Dopo averla sovrappesata all’inizio dell’anno, abbiamo ridotto la nostra esposizione azionaria portandola a neutrale all’inizio di marzo. La crescita prevista dopo la prima metà del 2018 rimane solida, ma possiamo notare un aumento dei rischi di ribasso nel nostro scenario principale, poiché la dinamica macroeconomica sta raggiungendo un picco, la normalizzazione della politica monetaria sta accelerando negli Stati Uniti, e i timori sul protezionismo si intensificano. D’altra parte, la prossima stagione degli utili presenta dei rischi di rialzo. Chiaramente, stiamo cercando un buon punto d’ingresso durante questo trimestre per aumentare la nostra esposizione azionaria, una volta attenuati gli attuali fattori di disturbo.

 

Scenario principale

Dal punto di vista macroeconomico, il contesto globale rimane favorevole per gli attivi più esposti al rischio nel medio termine. L’economia mondiale è in fase di crescita e dovrebbe espandersi ulteriormente, grazie soprattutto al rafforzamento della crescita dei mercati emergenti. La crescita negli Stati Uniti è trainata dai consumi, che sono sostenuti da un forte incremento dei posti di lavoro e un aumento del reddito delle famiglie. Nel 2018, l’economia globale dovrebbe registrare dei livelli di crescita più forti che nel 2017, mentre per il 2019 si prevede ancora che i livelli dell’attività siano al di sopra del potenziale in molte regioni. In questo contesto, le valutazioni delle azioni sembrano interessanti, soprattutto rispetto alle obbligazioni.

 

Rischi di ribasso

La recente escalation delle dichiarazioni sulla guerra commerciale rappresenta un rischio per il nostro scenario caratterizzato da una crescita solida e un’inflazione moderata.
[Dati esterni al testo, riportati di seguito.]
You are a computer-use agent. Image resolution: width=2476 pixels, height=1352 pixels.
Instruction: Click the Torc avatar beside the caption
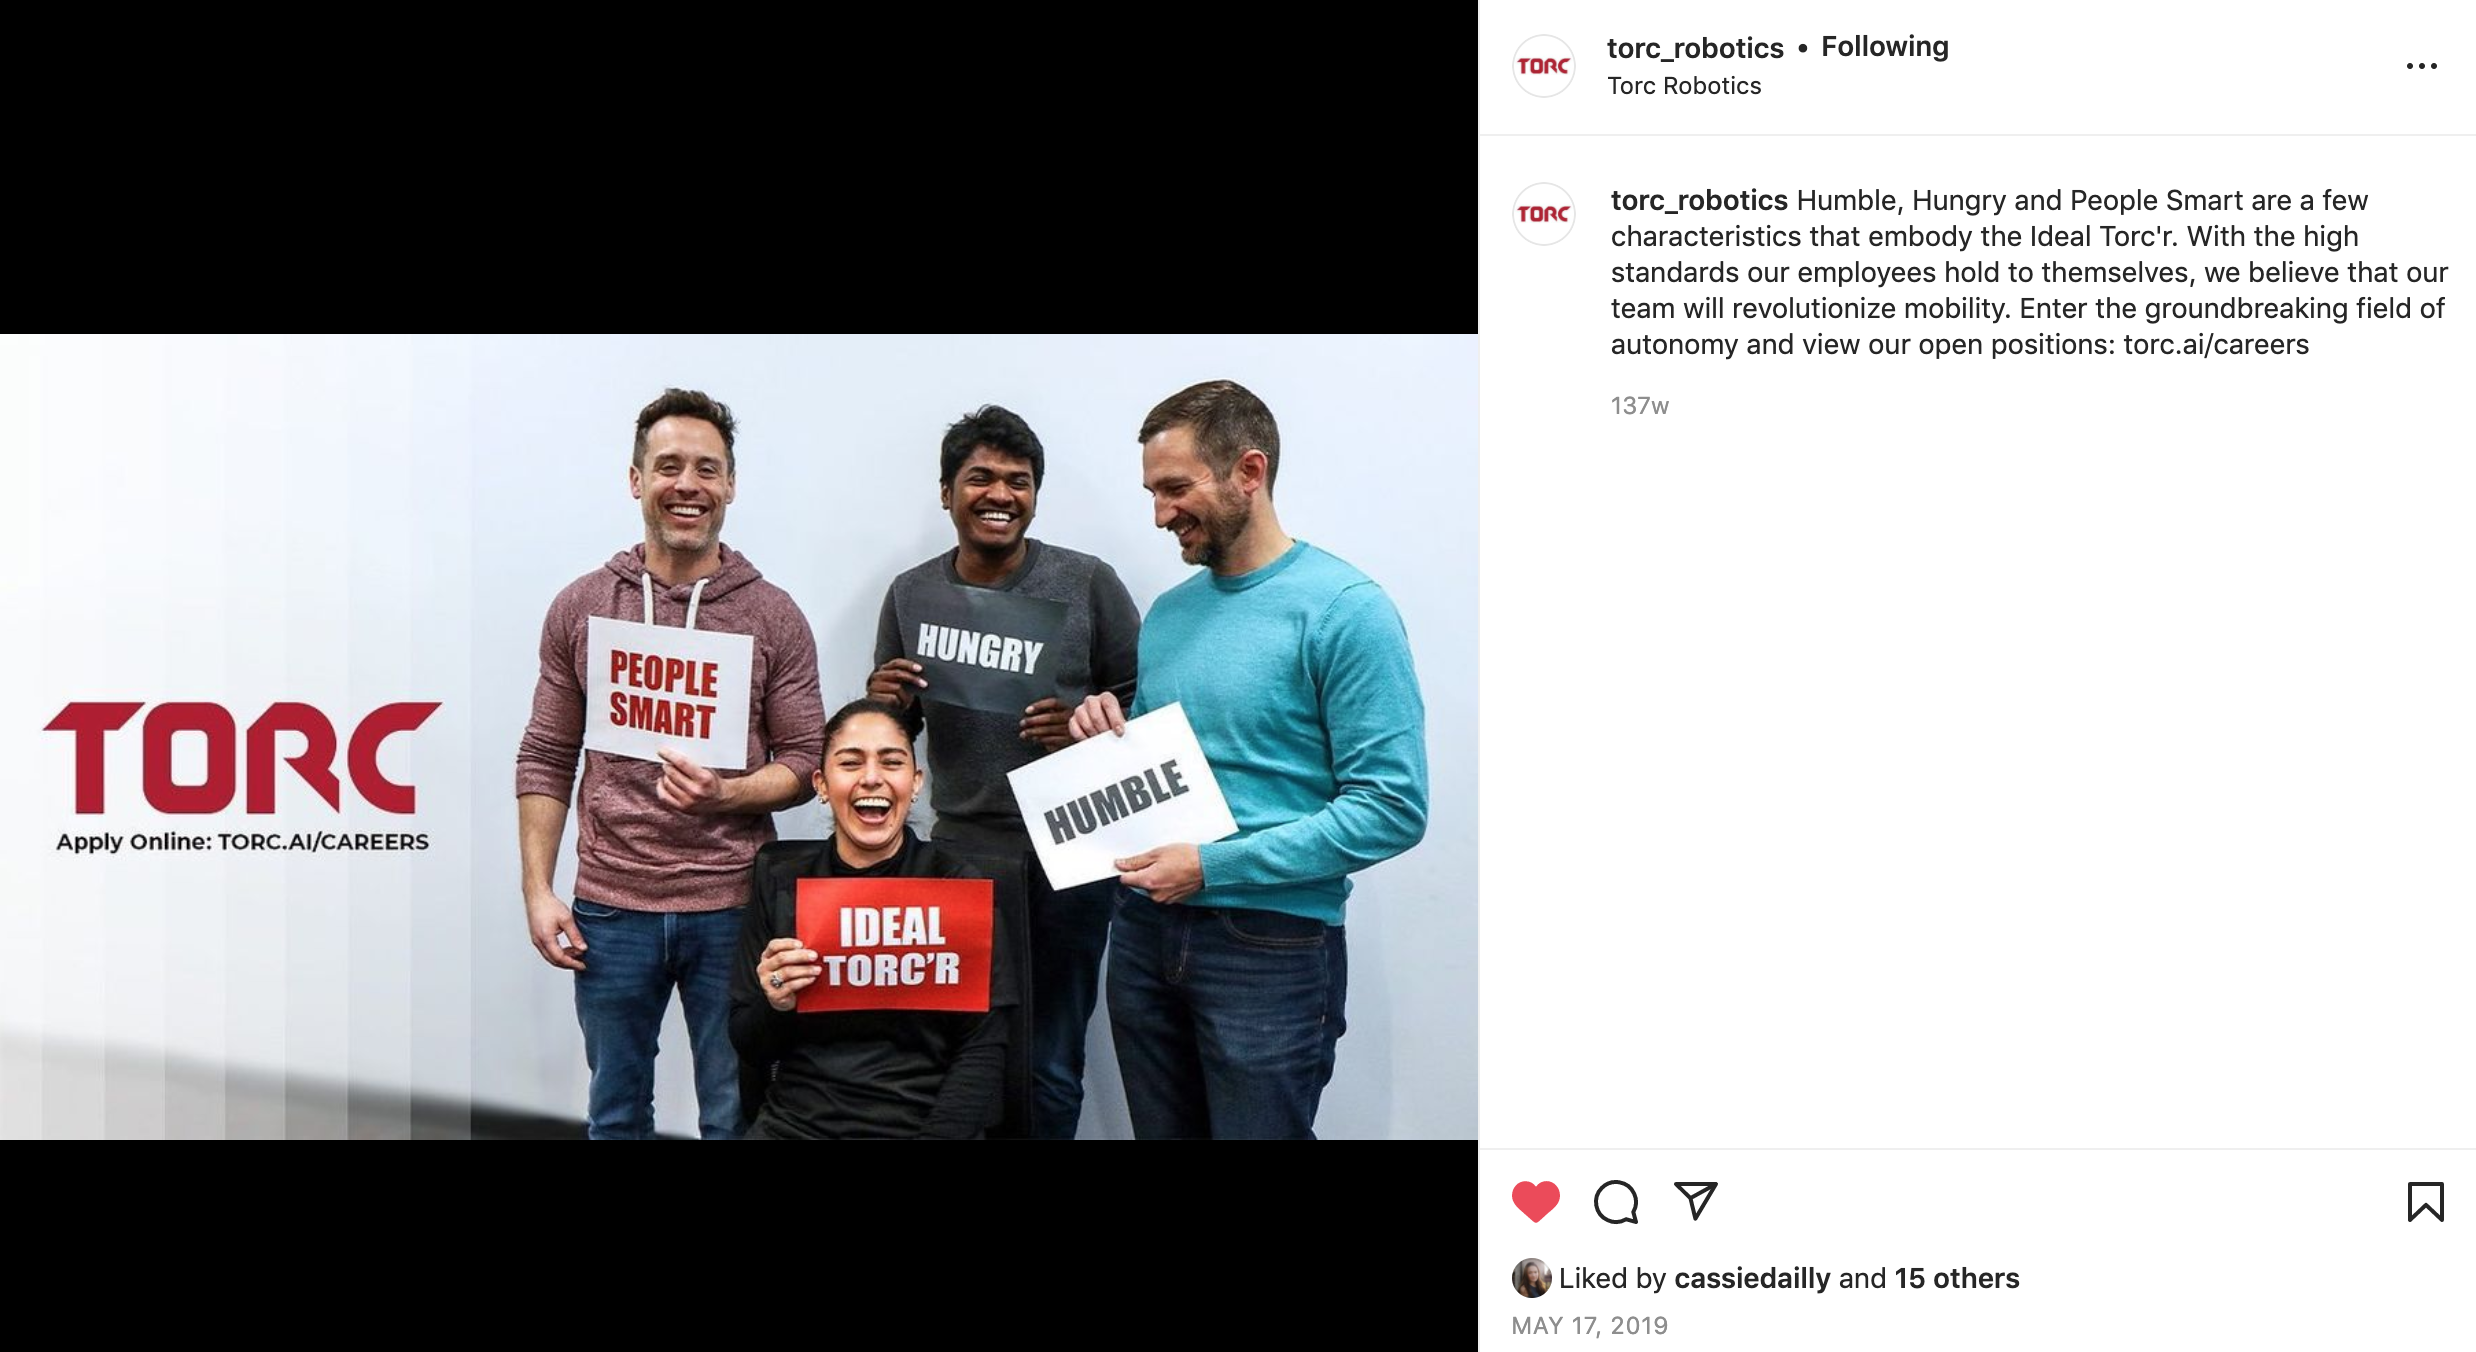click(1544, 214)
L’impatto top-down è stato scarso ad ora, ma un’escalation verso un vero conflitto commerciale probabilmente non porterebbe vincitori, ma solo diversi gradi di sconfitti. Ci aspettiamo che prevalga l’incertezza fino al 22 maggio, quando il processo di commento pubblico sui dazi statunitensi proposti per le merci cinesi terminerà. Potrebbero emergere anche altri nuovi rischi geopolitici, in particolare nel Medio Oriente. Inoltre, benché la proiezione mediana del FOMC continui a mostrare tre rialzi per il 2018, gli aumenti dei tassi sono comunque destinati ad accelerare. Secondo le proiezioni mediane della Fed, esiste un rischio di rialzo per i tassi di interesse del mercato che probabilmente andranno ad appiattire ulteriormente la curva dei rendimenti statunitensi.

 

Rischi di rialzo

La stagione degli utili del primo trimestre, che inizia questa settimana, dovrebbe portare dei risultati robusti. La prossima stagione degli utili ha un’importanza cruciale, poiché le revisioni di consenso dell’EPS dello S&P 500 dall’inizio dell’anno sono aumentate del 5%, mentre una tipica stagione prima degli utili rappresenta tagli del 3%-4%. I rischi di rialzo per gli utili del primo trimestre si basano sul forte slancio ciclico, sull’aumento dei prezzi petroliferi, sul consequenziale indebolimento del Dollaro statunitense e sui benefici della riforma fiscale.